Studiare in carcere: una scelta illuminista. L’esperienza dei Poli Universitari Penitenziari

Andrea Borghini illustra l’iniziativa dei Poli Universitari Penitenziari che ha lo scopo di consentire ai carcerati con diploma di svolgere attività di studio universitario. Borghini sostiene che si tratta di una realtà in crescita ma che sono ancora molte le difficoltà, legate all’introduzione in carcere di metodologie didattiche innovative o alla scarsa e cattiva informazione sull’esperienza. Egli sottolinea anche che il progetto rispecchia una scelta illuminista, finalizzata a garantire il diritto costituzionale allo studio e a far sì che i detenuti possano, una volta scontata la pena, avere qualche chance in più di reinserimento in società.

Carcere e Università possono apparire, a prima vista, mondi estremamente lontani tra loro. Il primo rappresenta, storicamente, un luogo di privazione di libertà, di violenza e di segregazione; la seconda è il luogo per eccellenza della libera ricerca e della diffusione della conoscenza.

Eppure, recuperando la dimensione storico-etimologica del lemma Università – che possiamo far risalire, con qualche sforzo di memoria, al Medioevo ˗ incontriamo la nozione di studium generale (o commune, o universale), nel senso di ‘luogo di studî aperto a tutti’, con particolare riferimento, come suggerisce l’Enciclopedia Treccani, al pubblico che poteva frequentarlo. E, se, dall’altra parte, pensiamo all’evoluzione del carcere, che passa, attraverso una serie di riforme storiche, da istituto di mero e provvisorio contenimento a luogo dove vengono progressivamente introdotte misure di trattamento finalizzate alla risocializzazione e al reinserimento del reo, ecco che le distanze iniziano a farsi meno vistose e i nessi tra carcere e studio universitario si fanno più evidenti, in quanto le due istituzioni sono soggette agli effetti della svolta illuminista e moderna propria delle nostre società.

■ Dati forniti
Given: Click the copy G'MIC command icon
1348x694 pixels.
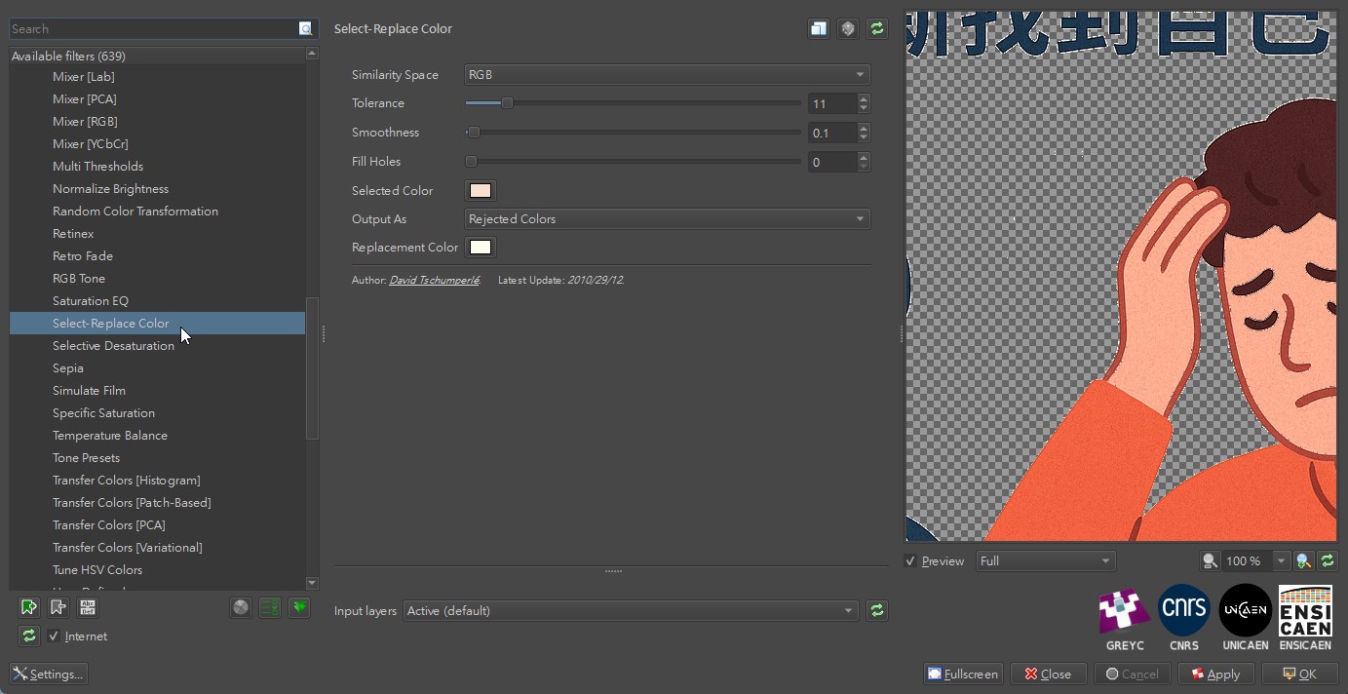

■ Compiti da svolgere
a – Per ciascuna affermazione indica se è in accordo con il testo sui Poli Universitari Penitenziari, rispondendo sì o no e citando le parole del testo che lo dimostrano. (i) L'iniziativa si rivolge ai detenuti che hanno un diploma. (ii) Secondo Borghini, l'iniziativa è in calo. (iii) L'espressione studium generale indicava un luogo di studi aperto a tutti.
b – Scrivi il seguito del testo sui Poli Universitari Penitenziari, partendo subito dopo la sua ultima frase.

■ Risposte
a –
(i) Sì: «consentire ai carcerati con diploma di svolgere attività di studio universitario».
(ii) No: «si tratta di una realtà in crescita».
(iii) Sì: «nel senso di ‘luogo di studî aperto a tutti’».

b –
In tale quadro storico e valoriale si iscrive l’impresa intellettuale e istituzionale rappresentata dai PUP, i Poli Universitari Penitenziari.

I PUP sono sezioni a regime attenuato, sorti in molti istituti di pena italiani, dove detenuti, italiani e stranieri, in possesso del diploma di scuola superiore, possono svolgere un’attività di studio universitario, seguiti e coordinati da docenti universitari appositamente incaricati. Regolati, almeno in Italia, da alcune norme costituzionali, in particolare l’art. 34, da alcune leggi e regolamenti – la legge 26 luglio 1975, n. 354, contenente Norme sull’ordinamento penitenziario e sulla esecuzione delle misure privative e limitative della libertà – e dal d.p.r. 30 giugno 2000, n. 230, contenente il Regolamento recante norme sull’ordinamento penitenziario e sulle misure privative e limitative della libertà – che ha introdotto “diverse agevolazioni per gli studi universitari, come la possibilità per gli studenti di essere assegnati a camere e reparti adeguati per potersi concentrare nello studio e/o di tenere nella propria camera libri, pubblicazioni ed altri strumenti didattici”, i poli sono luoghi fisici, all’interno del carcere, attrezzati per svolgervi attività universitaria: lezioni, seminari, esami, studio in presenza di docenti e/o tutor. A disposizione di studenti e tutor vi sono di solito sale computer, sale studio e una biblioteca.

A tale impresa partecipano, oltre al personale universitario e agli studenti, anche il mondo del volontariato e ovviamente il personale penitenziario, dagli educatori al personale di polizia, impegnati, come da legge, a facilitare il percorso di reinserimento del reo.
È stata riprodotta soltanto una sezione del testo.